By Matthew, Contributing Writer

Back-to-school time is usually a spendy season what with new shoes, outfits, backpacks, notebooks…the list goes on. And it’s an expensive season every time I walk into the grocery store. Because our budget isn’t growing as quickly as prices are rising, my wife and I are trying a few new things to cut our spending. Here are some unusual ways to pinch a few extra pennies this month and who knows? You may start a long-term money-saving habit.

1. Be Your Own Barber

You can learn anything from YouTube videos. For me, it makes sense to buy a $15 pair of barber shears and proceed to save $12 every time my wife busts my wig in the kitchen. Earn bonus points by sweeping up the cut hair and throwing it in your garden to ward off marauding animals.

2. Make Your Own “Snack size” Snacks

Those big packages of smaller bags cost more than if you were to just buy a regular-size bag and divvy up the snacks. You may want to go with plastic containers so you don’t need to keep buying baggies.

3. Try Oil Pulling

The internet is full of information about how swishing coconut oil around in your mouth will loosen plaque and fight gingivitis. It’s not as gross as it sounds, especially when compared to gargling chemical-laden mouthwash.

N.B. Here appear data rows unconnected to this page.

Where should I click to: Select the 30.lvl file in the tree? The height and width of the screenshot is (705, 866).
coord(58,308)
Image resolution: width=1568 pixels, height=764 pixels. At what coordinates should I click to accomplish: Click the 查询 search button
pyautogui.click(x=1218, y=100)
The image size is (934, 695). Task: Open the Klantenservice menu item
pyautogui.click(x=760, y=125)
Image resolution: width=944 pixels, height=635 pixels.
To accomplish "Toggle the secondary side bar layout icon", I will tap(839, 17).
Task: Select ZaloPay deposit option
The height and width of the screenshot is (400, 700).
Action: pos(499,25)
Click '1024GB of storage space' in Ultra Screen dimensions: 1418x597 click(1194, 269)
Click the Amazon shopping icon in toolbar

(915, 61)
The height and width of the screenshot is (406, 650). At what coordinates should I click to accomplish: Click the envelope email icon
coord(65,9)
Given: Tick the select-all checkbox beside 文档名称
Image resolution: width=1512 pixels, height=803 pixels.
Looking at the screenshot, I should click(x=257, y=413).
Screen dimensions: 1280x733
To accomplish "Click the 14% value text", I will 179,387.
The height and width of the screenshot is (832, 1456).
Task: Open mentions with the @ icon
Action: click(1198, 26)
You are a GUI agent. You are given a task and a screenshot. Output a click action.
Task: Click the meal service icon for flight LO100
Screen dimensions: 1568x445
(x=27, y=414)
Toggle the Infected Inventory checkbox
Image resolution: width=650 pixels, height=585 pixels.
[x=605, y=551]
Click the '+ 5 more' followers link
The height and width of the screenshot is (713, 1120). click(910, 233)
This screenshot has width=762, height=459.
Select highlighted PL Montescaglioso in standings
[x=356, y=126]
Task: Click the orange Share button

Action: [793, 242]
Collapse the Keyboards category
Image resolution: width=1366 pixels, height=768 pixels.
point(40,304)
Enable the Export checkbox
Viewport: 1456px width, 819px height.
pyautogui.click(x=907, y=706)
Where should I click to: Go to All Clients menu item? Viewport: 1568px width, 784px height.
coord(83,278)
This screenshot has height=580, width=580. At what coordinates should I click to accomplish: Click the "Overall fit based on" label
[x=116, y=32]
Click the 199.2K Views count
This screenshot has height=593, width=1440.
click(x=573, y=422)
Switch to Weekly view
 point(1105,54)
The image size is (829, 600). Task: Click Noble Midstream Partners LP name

Dentist work gets expensive quickly when insurance doesn’t foot the bill and if there’s a simple trick that will keep your family’s smiles healthy for cheaper, why not try it?

4. Buy Prescription Eye Glasses at a Big Box Store

Optometrist offices charge a premium for lenses and frames so instead of being whisked in front of their frame display, just ask for your prescription and take it to a store with a vision clinic. You’ll usually be able to leave with a nice pair of glasses for a few hundred dollars less than what you would have paid for name-brand frames.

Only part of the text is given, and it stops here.